The effects of saline soaking on the removal torque of titanium implants in rabbit tibia after 10 days

Affiliations
  • 1Department of Prosthodontics, School of Dentistry, Kyungpook National University, Daegu, Republic of Korea. sungamcho@naver.com

Abstract

PURPOSE
The aim of this study was to confirm if Laser-treated implants were soaked in 0.9% NaCl solution for 2 weeks could increase the surface hydrophilicity, and the Remoal Torque of each implant that inserted in rabbit tibia for initial healing period of 10 days.
MATERIALS AND METHODS
Twenty machined titanium surface screws were produced with a diameter 3 mm, length 8 mm. Ten screws had their surface treated with a laser only (laser treated group), and the other 10 were soaked in saline for 2 weeks after surface treatment with a laser (laser treated + saline soaked group). Implants were inserted in rabbit tibia (ten adult New Zealand white rabbits), and the RTQ of each implant was measured after 10 days. The wettability among implants was compared by measuring the contact angle. Surface composition and surface topography were analyzed.
RESULTS
After 10 days, the laser treat + soaking group implants had a significantly higher mean RTQ than the laser treated implants (P = .002, < .05). There were no significant morphological differences between groups, and no remarkable differences were found between the two groups in the SEM analysis.
CONCLUSION
Saline soaking implants is expected to produce excellent RTQ and surface analysis results.

Keyword

Implant; Laser; Removal torque; NaCl; Wettability

MeSH Terms

Adult
Humans
Hydrophobic and Hydrophilic Interactions
New Zealand
Tibia*
Titanium*
Torque*
Wettability
Titanium

Figure

  • Fig. 1 Scanning electron microscopy of implant surfaces. There is no difference between the control group (B, D and F) and experimental group (A, C and E). A and B (original magnification 200×), C and D (original magnification 1,000×) and E and F (original magnification 2,000×).

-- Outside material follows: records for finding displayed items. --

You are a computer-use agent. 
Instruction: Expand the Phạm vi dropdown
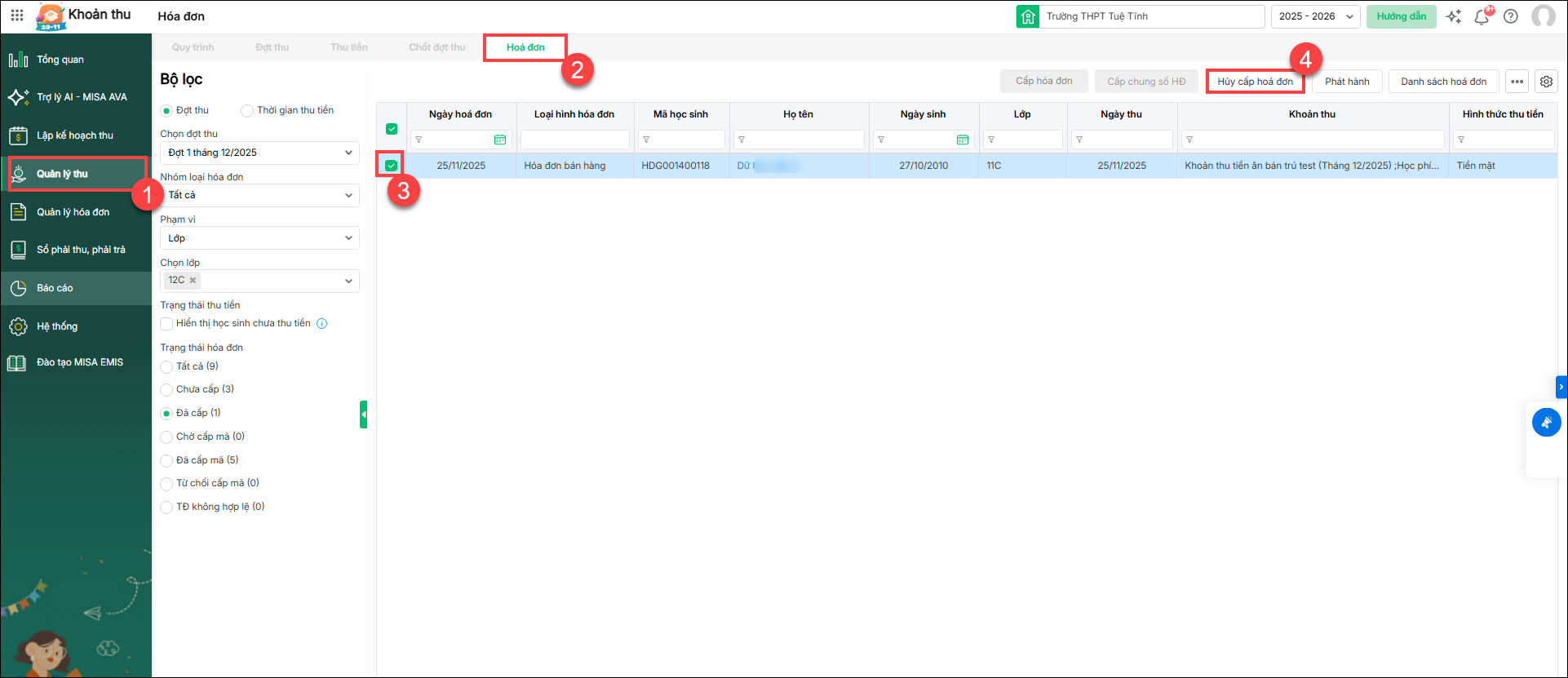tap(259, 238)
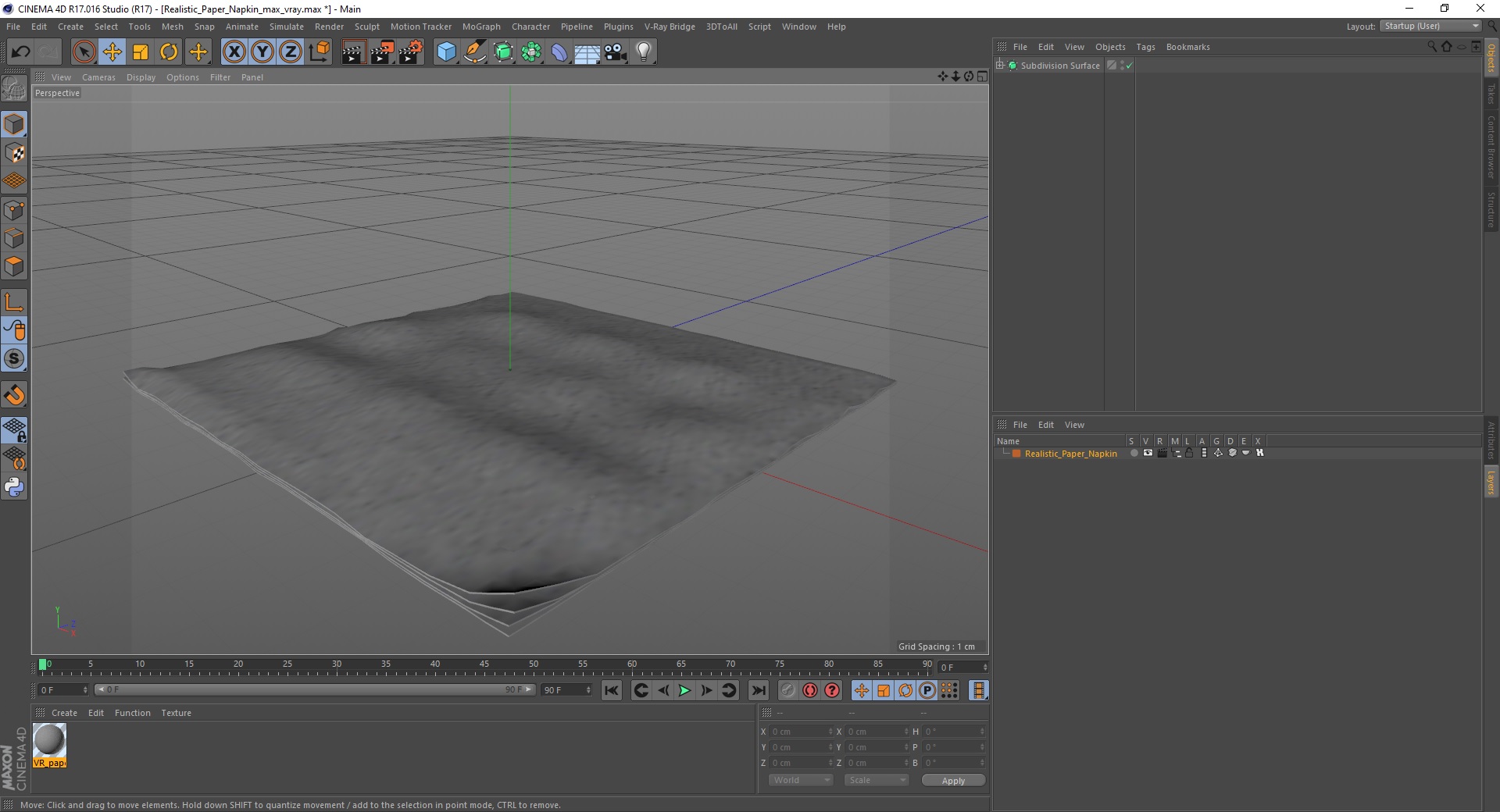Open the MoGraph menu

pos(481,27)
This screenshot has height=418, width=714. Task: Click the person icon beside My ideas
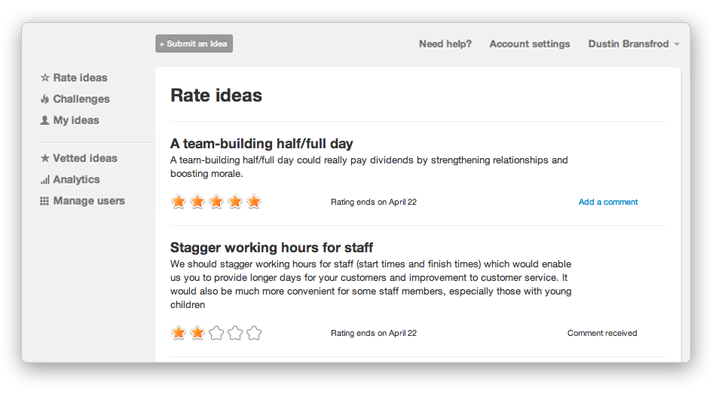(45, 120)
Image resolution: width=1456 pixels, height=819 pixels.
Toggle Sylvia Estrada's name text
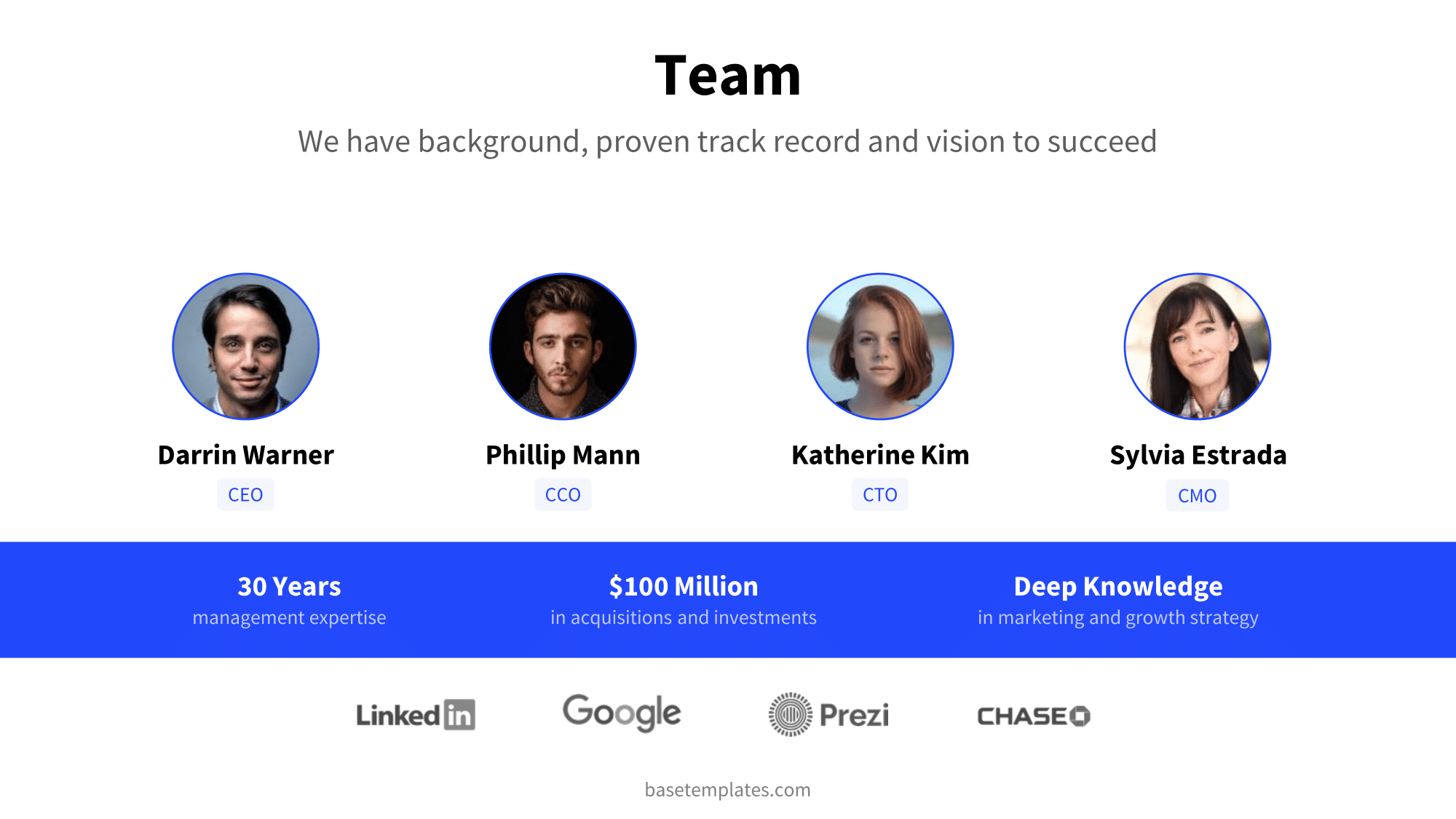tap(1197, 454)
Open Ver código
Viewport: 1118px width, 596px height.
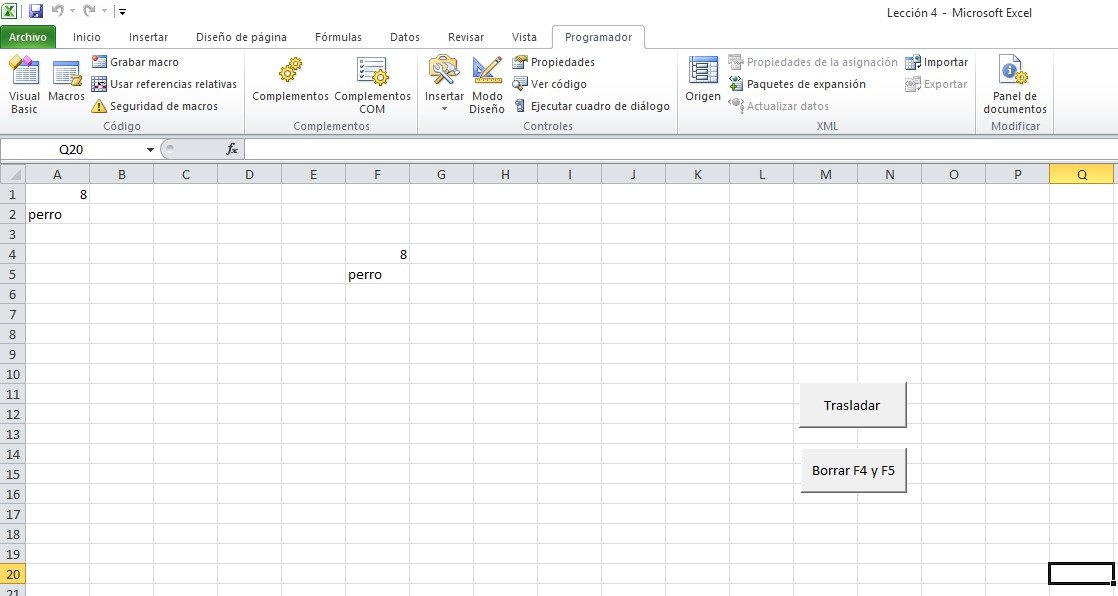pos(550,84)
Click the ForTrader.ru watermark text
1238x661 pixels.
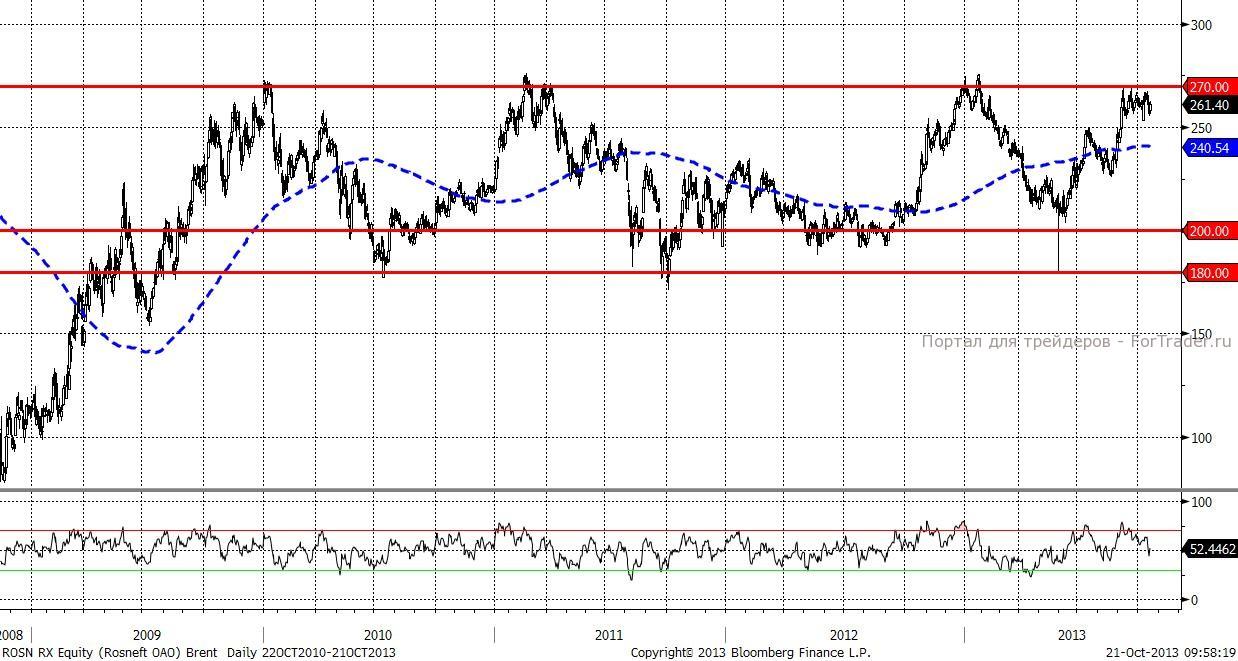[1076, 342]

  • Fig. 2 Surface roughness. (A) CSM: mean surface roughness (SRz: 100 × 100 µm area): 57.869 µm, (B) CSM saline: mean surface roughness (SRz: 100 × 100 µm area): 59.108 µm. There is no significant difference in surface roughness measurements between the experimental and control groups.

  • Fig. 3 Contact angle. (A) Control group − contact angle: 134.9∼, (B) Experimental group − contact angle: 50.5∼.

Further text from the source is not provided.